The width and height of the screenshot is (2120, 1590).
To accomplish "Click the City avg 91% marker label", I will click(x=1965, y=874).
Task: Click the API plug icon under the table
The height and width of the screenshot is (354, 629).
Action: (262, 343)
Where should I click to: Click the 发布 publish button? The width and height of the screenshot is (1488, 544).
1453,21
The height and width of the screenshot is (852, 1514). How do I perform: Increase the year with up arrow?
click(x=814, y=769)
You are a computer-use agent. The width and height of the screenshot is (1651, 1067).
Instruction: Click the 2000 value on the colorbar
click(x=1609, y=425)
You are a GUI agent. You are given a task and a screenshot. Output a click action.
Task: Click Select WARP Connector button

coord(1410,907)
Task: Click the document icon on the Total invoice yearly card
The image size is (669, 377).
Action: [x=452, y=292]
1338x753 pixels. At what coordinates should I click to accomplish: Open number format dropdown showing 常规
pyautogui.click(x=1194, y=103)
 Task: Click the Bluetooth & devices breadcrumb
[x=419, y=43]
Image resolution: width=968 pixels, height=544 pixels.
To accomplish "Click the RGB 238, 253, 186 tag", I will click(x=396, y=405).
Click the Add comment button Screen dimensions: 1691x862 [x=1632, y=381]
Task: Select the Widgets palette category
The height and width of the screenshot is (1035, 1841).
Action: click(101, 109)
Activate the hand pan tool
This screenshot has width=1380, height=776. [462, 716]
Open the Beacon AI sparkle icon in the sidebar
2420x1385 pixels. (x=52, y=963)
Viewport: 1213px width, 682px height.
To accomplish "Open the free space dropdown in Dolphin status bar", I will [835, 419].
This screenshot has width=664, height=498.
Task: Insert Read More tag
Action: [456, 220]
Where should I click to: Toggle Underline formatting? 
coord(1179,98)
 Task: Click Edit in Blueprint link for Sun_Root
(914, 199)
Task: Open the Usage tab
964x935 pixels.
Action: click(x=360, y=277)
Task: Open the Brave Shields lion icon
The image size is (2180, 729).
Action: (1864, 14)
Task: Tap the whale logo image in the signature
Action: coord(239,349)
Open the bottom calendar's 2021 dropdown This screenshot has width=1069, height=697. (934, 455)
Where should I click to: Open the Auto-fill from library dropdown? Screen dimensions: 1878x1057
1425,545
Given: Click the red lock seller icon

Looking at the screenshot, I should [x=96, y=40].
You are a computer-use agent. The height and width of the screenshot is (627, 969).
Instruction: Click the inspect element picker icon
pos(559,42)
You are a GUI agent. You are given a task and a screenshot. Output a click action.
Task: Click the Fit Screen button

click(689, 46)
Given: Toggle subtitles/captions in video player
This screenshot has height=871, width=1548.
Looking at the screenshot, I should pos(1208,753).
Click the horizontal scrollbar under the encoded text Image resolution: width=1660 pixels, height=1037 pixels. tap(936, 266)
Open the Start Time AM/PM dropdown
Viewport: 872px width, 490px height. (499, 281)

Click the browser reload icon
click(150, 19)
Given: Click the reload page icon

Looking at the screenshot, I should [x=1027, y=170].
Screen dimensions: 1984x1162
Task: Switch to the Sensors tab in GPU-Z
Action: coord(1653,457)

● ● ●

PROBLEM REQUIREMENTS:
Each line from the first line of the entries up to and including the line containing "Task: Click the API plug icon under the table" should be transcribed exactly, with all other lines left out.

YOUR RESPONSE:
The width and height of the screenshot is (2120, 1590).
To accomplish "Click the City avg 91% marker label", I will click(x=1965, y=874).
Task: Click the API plug icon under the table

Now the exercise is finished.